Permanecer para dar fruto
Sin mí no podéis hacer nada (Jn 15,5)
En aquel tiempo, dijo Jesús a sus discípulos:
«Yo soy la verdadera vid, y mi Padre es el labrador. A todo sarmiento que no da fruto en mí lo arranca, y a todo el que da fruto lo poda, para que dé más fruto.
Vosotros ya estáis limpios por la palabra que os he hablado; permaneced en mí, y yo en vosotros.
Como el sarmiento no puede dar fruto por sí, si no permanece en la vid, así tampoco vosotros, si no permanecéis en mí.
Yo soy la vid, vosotros los sarmientos; el que permanece en mí y yo en él, ese da fruto abundante; porque sin mí no podéis hacer nada. Al que no permanece en mí lo tiran fuera, como el sarmiento, y se seca; luego los recogen y los echan al fuego, y arden.
Si permanecéis en mí y mis palabras permanecen en vosotros, pedid lo que deseáis, y se realizará.

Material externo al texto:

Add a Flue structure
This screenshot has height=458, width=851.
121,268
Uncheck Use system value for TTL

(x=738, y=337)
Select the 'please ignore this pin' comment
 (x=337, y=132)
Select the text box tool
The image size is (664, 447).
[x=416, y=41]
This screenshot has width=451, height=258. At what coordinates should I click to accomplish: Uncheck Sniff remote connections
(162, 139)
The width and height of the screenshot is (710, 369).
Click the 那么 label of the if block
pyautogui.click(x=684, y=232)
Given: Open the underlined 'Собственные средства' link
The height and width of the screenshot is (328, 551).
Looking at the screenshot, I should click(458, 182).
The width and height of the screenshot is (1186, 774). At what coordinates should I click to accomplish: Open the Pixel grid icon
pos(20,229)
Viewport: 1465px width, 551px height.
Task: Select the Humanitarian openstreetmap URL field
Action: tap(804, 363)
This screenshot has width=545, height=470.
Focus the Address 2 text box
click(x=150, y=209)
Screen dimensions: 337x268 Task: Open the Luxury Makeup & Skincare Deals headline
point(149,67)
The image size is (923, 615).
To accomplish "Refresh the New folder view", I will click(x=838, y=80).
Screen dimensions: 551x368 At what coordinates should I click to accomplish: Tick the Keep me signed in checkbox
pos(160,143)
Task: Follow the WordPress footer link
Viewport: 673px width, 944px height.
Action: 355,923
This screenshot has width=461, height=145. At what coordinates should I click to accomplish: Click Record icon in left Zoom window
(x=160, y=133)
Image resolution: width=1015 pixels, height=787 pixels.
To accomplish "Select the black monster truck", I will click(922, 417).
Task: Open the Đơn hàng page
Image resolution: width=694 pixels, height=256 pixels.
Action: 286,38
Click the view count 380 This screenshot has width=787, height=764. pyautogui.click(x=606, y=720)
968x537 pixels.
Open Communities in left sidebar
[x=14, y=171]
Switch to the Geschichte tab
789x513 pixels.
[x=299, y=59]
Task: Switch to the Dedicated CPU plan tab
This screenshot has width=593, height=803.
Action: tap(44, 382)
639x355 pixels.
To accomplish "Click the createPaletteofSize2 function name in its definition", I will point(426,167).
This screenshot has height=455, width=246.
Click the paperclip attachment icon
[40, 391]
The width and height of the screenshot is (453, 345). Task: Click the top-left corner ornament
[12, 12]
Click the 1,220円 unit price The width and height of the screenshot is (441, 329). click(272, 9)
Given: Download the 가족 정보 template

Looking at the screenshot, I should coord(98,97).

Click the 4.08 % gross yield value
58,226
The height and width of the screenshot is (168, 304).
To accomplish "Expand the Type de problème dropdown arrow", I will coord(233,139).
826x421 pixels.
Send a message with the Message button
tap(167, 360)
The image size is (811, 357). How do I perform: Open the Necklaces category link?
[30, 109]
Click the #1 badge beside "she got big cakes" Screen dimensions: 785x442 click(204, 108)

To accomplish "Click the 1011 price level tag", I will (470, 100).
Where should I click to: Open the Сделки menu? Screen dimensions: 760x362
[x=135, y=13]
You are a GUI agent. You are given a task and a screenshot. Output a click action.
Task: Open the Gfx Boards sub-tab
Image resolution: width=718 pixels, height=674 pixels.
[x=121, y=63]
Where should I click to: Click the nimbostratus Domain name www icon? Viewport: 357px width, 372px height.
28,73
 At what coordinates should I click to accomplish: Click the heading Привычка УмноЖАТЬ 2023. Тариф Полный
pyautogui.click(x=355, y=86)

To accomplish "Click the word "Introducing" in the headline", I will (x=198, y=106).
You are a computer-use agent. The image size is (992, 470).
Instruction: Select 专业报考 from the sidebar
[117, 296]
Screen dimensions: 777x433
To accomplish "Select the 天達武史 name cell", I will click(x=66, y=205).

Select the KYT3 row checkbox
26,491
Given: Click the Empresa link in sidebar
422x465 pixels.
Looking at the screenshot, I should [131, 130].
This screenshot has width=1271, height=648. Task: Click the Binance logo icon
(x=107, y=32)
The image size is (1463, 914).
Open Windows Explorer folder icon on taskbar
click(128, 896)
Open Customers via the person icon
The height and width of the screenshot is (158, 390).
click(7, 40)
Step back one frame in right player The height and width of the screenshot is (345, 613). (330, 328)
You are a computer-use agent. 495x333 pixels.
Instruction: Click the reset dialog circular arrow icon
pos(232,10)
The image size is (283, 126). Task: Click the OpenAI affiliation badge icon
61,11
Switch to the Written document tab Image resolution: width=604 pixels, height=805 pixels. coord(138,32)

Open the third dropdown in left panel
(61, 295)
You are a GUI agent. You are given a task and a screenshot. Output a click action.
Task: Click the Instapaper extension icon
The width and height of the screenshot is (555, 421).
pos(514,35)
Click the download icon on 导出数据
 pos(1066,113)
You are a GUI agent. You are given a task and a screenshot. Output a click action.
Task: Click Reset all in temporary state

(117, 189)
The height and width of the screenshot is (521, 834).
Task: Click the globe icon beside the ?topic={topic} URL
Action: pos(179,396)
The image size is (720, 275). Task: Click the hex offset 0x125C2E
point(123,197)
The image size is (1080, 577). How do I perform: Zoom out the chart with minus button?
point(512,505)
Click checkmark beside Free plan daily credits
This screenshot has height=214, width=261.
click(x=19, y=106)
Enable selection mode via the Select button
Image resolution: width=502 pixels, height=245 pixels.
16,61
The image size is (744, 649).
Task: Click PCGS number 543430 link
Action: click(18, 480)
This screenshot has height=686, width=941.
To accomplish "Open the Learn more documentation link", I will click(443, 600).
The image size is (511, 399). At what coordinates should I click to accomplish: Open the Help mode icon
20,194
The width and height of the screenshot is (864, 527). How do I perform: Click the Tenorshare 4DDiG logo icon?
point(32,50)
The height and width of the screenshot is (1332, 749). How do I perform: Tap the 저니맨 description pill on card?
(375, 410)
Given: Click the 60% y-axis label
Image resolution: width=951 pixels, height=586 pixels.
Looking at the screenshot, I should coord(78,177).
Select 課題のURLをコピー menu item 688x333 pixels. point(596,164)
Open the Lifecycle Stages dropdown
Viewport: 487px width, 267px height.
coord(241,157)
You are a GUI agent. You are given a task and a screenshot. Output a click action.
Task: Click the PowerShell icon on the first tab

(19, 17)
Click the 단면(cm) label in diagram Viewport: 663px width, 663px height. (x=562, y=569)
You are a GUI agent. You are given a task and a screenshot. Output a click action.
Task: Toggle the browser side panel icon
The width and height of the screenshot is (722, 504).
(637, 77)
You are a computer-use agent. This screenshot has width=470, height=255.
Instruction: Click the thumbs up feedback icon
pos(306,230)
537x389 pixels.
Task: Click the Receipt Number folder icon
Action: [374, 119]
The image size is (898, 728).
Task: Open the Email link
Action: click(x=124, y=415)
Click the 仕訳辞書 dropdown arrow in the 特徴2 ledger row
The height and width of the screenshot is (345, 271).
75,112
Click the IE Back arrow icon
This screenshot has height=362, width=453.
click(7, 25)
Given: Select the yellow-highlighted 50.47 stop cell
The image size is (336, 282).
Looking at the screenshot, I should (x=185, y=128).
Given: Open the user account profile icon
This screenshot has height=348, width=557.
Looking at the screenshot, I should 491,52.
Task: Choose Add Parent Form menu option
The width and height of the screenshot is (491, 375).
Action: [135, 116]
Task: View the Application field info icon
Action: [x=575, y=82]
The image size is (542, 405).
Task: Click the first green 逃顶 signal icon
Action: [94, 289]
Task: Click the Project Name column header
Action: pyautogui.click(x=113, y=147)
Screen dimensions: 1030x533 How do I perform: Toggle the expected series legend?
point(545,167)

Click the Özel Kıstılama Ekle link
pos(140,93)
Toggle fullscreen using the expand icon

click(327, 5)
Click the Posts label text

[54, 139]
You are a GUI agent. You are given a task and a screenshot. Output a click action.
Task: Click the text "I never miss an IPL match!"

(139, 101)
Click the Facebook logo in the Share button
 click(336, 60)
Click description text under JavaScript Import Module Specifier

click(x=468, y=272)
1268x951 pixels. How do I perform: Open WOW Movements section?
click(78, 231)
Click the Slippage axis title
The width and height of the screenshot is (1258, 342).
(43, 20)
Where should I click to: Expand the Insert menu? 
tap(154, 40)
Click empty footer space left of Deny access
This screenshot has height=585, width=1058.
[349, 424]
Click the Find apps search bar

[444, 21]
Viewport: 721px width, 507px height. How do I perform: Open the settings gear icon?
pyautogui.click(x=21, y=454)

Con esto recibe gloria mi Padre, con que deis fruto abundante; así seréis discípulos míos».
(San Juan 15, 1-8)
Jesús utiliza la imagen de la vid para indicar una relación vital: no basta con estar cerca, hay que permanecer unidos a Él. La poda, es decir, las dificultades y los sufrimientos de la vida, nos prepara para un crecimiento más auténtico. También porque solo en la comunión con Cristo la vida se vuelve fecunda y capaz de generar un bien duradero. ¿En qué momentos sientes que te alejas de esta relación vital con Jesús? ¿Aceptas con resignación cristiana las «podas» que Dios permite porque hacen crecer tu vida, o te rebelas o te entristeces?